Volokh, Eugene VOLOKH at law.ucla.edu
Wed Nov 22 10:01:26 PST 2006


	In Scarbrough v. Morgan County Bd. of Ed., decided today by the
Sixth Circuit, Scarbrough had been the elected superintendent of a
county school system.  The elected position expired by law, and was
replaced with an appointed position, Director of Schools; Scarbrough was
one of the candidates for that position.  The county Board of Education
then rejected him, allegedly because he had agreed to say a prayer at a
breakfast hosted by a church with a predominantly gay and lesbian
membership (the Metropolitan Community Church).  

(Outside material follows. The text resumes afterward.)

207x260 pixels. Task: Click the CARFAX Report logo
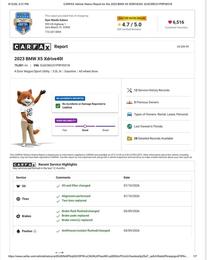tap(32, 47)
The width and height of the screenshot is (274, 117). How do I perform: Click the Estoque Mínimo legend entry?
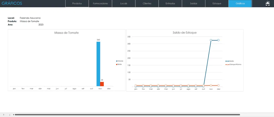point(233,65)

	The Sixth Circuit held that the rejection violated the First
Amendment, and I think that has to be right as to most government
employees.  But the Circuit didn't consider whether the position of
Director of Schools is the sort of high-level policymaking position that
elected officials may fill even based on the candidate's otherwise
protected speech or political association.  It seems to me pretty clear
that a Governor, for instance, would be free to appoint a state
Secretary of Education based on the appointee's party affiliation or his
otherwise protected speeches to various groups that many voters
disapprove of -- such decisions may be narrow-minded, or improper
pandering to public prejudices, but I take it that under Elrod and
Branti they would be constitutional (or do Elrod and Branti limit
themselves only to decisions based on party affiliation and not based on
speech?).  Is Director of Schools a sufficiently high-level position to
qualify as well?

	(Scarbrough never did give the speech, but I agree with the
court that this shouldn't change the First Amendment analysis.)